Below are the entries. Print only the lines starting at the one with "Task: Click the Open" and ending at the one with "Screen dimensions: 608x449", exactly, with no pictures.

:: RECORDS FOR THE EXERCISE

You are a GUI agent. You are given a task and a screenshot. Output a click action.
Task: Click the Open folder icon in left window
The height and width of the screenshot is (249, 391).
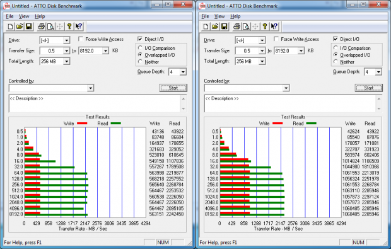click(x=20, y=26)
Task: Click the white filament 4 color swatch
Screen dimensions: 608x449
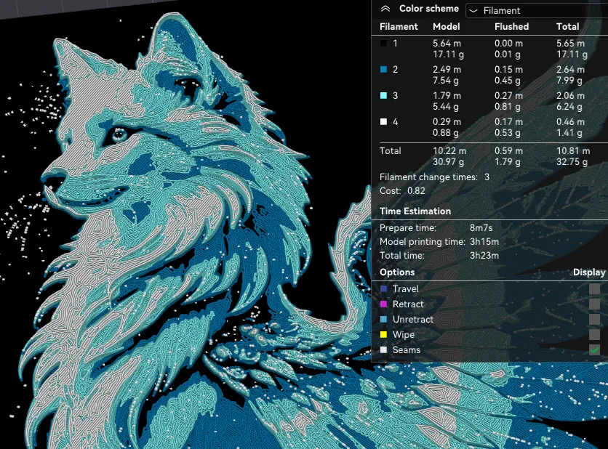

::::
:: RECORDS FOR THE EXERCISE

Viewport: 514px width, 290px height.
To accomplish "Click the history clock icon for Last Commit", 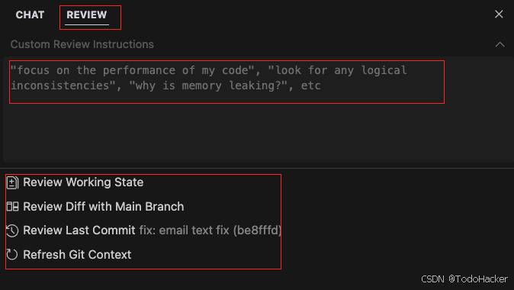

::::
:: RECORDS FOR THE EXERCISE

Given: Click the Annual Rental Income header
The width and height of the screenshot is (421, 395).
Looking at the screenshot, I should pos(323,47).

::::

> **WORKED SOLUTION**:
Task: Click the Open folder icon in left window
The height and width of the screenshot is (249, 391).
click(x=20, y=26)
Task: Click the white filament 4 color swatch
Screen dimensions: 608x449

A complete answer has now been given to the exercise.